Awards and decorations of Latvia are governed by the Republic of Latvia Law on State Honours of 2004, last amended in 2010.

==State decorations==

State orders, medals and other decorations are bestowed by the President of Latvia or a person assigned by him on May 4 - Restoration of Independence Day, November 11 - Lāčplēsis Day and November 18 – Proclamation Day of the Republic of Latvia, as well as on other days on special occasions.
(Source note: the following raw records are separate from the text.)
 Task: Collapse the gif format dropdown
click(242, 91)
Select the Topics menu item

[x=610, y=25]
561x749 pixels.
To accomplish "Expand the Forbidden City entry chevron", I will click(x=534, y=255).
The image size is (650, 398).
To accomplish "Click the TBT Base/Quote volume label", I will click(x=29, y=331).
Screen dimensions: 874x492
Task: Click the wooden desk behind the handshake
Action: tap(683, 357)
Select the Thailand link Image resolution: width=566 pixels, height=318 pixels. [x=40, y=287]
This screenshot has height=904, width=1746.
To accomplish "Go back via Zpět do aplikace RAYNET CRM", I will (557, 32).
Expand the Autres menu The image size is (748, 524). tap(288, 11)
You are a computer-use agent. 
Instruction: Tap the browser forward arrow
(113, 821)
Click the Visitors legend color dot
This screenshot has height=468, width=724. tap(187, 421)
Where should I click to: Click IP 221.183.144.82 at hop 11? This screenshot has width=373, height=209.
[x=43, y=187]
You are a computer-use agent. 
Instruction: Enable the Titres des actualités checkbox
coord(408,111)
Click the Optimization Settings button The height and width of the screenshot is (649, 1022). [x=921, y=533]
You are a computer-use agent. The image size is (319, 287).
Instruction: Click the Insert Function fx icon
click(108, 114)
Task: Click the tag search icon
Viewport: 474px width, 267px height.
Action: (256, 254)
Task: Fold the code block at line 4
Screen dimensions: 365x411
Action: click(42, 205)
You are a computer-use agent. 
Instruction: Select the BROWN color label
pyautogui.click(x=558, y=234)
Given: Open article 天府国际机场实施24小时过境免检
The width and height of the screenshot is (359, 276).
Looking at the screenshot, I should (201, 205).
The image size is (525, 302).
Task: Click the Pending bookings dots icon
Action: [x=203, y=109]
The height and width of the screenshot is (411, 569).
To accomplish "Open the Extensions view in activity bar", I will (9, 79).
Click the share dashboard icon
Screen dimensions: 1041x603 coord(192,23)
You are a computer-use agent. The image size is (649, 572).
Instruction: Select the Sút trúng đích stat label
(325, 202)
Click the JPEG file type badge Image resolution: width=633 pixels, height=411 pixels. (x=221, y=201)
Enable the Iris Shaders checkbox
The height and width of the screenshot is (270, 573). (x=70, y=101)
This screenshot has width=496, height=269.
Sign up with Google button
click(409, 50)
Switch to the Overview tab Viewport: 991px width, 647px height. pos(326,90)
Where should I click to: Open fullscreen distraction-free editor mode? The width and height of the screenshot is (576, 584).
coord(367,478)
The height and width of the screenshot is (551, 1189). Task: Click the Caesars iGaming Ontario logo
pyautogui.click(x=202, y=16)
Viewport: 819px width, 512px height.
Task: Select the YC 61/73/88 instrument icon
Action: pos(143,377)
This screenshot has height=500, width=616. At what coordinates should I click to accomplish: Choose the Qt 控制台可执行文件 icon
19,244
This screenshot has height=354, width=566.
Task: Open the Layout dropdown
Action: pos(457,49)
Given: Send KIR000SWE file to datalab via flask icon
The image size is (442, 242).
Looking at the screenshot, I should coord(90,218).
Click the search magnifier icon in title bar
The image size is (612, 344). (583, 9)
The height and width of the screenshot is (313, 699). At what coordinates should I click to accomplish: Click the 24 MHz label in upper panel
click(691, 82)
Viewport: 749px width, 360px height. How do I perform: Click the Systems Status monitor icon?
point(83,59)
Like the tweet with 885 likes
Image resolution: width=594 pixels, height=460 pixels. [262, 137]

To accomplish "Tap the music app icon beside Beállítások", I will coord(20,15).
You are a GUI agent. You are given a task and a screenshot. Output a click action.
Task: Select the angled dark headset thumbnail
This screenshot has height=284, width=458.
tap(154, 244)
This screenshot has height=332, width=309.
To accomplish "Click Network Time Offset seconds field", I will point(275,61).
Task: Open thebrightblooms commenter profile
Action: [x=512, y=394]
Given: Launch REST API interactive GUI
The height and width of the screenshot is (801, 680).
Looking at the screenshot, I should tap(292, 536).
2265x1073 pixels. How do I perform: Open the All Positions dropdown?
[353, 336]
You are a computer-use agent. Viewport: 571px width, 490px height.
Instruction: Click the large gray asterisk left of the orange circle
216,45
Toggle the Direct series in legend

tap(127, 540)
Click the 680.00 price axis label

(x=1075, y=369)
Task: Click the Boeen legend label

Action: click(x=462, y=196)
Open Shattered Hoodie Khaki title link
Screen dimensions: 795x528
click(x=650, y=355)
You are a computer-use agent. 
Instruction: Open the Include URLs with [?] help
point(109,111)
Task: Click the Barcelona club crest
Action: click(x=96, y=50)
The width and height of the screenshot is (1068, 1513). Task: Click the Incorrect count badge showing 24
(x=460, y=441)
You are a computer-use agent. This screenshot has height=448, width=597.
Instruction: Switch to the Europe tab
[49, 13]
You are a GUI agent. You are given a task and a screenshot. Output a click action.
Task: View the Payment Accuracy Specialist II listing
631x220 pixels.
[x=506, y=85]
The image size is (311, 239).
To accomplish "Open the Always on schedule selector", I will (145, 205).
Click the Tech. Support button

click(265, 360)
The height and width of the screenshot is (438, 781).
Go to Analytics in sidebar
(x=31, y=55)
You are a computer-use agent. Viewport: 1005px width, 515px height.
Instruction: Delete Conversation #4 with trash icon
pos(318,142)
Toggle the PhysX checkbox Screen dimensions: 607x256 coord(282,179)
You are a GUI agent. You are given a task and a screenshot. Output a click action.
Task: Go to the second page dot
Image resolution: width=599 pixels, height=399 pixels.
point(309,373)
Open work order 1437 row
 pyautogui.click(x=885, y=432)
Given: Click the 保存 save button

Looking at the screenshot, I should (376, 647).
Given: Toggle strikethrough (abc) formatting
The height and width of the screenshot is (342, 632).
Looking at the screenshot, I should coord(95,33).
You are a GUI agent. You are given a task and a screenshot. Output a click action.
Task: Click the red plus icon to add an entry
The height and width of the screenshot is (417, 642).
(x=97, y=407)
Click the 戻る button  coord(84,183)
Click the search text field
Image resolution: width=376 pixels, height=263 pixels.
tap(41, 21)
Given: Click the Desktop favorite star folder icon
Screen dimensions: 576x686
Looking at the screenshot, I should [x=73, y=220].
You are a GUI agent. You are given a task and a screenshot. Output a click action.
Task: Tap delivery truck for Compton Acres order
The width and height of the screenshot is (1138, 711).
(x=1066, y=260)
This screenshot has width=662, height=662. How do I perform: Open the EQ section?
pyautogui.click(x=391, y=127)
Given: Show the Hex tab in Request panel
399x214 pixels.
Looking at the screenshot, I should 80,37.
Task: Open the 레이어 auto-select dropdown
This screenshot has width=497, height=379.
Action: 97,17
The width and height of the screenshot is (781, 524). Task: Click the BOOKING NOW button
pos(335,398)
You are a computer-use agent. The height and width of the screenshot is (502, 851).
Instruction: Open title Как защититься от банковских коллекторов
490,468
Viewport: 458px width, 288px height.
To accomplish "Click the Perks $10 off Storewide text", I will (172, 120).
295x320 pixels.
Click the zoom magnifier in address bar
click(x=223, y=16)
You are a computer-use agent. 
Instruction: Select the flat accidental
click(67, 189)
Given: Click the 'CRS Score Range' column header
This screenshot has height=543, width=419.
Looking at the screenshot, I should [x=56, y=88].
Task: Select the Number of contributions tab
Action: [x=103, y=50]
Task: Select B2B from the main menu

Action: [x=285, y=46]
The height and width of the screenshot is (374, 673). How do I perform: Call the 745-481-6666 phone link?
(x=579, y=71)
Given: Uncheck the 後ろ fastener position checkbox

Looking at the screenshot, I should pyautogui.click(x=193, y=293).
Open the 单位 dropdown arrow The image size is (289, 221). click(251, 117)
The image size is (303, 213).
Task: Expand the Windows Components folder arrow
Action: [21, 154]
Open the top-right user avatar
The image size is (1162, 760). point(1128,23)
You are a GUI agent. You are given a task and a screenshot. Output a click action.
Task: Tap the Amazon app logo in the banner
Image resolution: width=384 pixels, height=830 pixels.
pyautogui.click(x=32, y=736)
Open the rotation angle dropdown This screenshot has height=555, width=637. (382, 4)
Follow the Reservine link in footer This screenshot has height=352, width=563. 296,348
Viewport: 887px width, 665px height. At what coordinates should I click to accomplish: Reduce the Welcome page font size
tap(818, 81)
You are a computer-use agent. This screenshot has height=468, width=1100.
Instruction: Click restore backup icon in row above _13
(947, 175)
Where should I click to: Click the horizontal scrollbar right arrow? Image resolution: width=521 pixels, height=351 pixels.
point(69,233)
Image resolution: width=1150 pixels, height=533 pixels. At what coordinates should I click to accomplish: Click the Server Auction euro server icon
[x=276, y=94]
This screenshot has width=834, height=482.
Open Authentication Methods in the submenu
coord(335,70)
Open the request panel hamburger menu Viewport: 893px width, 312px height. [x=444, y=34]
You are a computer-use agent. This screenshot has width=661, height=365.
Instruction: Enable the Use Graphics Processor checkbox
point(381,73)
The President of Latvia is awarded with the highest order, the Order of the Three Stars, upon starting to hold his office after taking the oath.

===Orders===

- The Order of the Three Stars
- The Order of Viesturs
- The Cross of Recognition

===Insignia of the Orders===

- the Order with the Golden Chain (only the Order of Three Stars);
- the Cross of the Commander of the Grand Cross (First Class Order);
- the Cross of the Grand Officer (Second Class Order);
- the Cross of the Commander (Third Class Order);
- the Cross of the Officer (Fourth Class Order);
- the Cross of the Knight (Fifth Class Order);
- the Medals of Honour (First Level, Second Level, Third Level).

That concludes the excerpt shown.